The results for thoracic discs were as follows. The average baseline volume was 0.754 (SD: 0.203) ml in the nucleoplasty group (n = 18) and 0.786 (SD: 0.219) ml in the placebo group (n = 18), showing no statistically significant difference (p = 0.130) (Fig. 2). Thoracic discs treated with nucleoplasty showed a significant nucleus pulposus volume reduction (pre- versus postprocedure) of 0.052 (SD: 0.035) ml or 6.30% (p<0.0001). Placebo-treated thoracic discs showed a significant volume increase (due to instrument manipulation) of 0.062 (SD: 0.053) ml or 8.42% (p = 0.0002) (Table 1, Fig. 3).
The whiskers represent the smallest and largest values in the 1.5× interquartile range. The group differences were not significant - p = 0.130 and p = 0.461.
In the thoracic group, nucleoplasty decreased nucleus volume by 0.114 (SD: 0.054) ml or 14.72% compared with the placebo group (Table 2, Fig. 4).
Comparison of the values of the thoracic group and thoracolumbar group shows a volume increase in the placebo group and a volume reduction in the nucleoplasty group (°- markers denote “mild” outliers within the 1.5× and 3× interquartile ranges).

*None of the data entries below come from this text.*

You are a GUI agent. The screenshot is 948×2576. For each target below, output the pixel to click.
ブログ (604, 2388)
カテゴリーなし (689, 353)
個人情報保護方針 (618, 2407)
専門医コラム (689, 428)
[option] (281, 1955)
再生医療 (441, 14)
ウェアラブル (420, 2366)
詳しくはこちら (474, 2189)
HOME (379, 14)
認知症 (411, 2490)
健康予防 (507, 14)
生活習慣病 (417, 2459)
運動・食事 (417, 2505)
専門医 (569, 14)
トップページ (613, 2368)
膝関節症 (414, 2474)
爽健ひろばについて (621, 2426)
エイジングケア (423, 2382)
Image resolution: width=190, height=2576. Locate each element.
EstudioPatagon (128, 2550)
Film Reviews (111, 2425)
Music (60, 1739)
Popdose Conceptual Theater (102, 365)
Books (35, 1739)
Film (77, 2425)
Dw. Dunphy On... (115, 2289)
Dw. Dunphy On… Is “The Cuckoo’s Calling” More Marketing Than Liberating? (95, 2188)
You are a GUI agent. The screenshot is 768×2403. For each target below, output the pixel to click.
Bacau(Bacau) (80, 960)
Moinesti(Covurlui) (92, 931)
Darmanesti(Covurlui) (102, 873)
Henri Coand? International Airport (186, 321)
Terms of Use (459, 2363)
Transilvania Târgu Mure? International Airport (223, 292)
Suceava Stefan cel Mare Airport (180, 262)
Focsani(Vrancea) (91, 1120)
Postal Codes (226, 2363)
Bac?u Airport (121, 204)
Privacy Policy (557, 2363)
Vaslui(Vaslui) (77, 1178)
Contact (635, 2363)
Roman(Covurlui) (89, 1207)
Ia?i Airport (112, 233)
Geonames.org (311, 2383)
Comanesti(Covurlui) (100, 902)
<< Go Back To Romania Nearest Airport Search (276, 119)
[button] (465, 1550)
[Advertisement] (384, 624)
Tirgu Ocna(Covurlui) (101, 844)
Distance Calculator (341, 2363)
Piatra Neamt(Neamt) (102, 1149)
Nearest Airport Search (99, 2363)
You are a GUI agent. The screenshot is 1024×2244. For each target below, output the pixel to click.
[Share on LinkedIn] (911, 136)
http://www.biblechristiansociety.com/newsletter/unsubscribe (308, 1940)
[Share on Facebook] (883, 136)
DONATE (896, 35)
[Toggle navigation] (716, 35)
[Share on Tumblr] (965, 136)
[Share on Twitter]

The average baseline volume of the larger thoracolumbar junction nuclei was 0.850 (SD: 0.200) ml for the nucleoplasty group (n = 8) and 0.881 (SD: 0.214) ml for the placebo group (n = 8), showing no significant difference (p = 0.461) (Fig. 2). For the thoracolumbar junction group as well, a significant postnucleoplasty volume reduction (pre- versus postprocedure) of 0.082 (SD: 0.042) ml or 7.25% (p = 0.0078) was demonstrated. In the placebo group, a nonsignificant volume increase (due to instrument manipulation) of 0.011 (SD: 0.082) ml or 4.36% (p = 0.547) was measured (Table 1, Fig. 3).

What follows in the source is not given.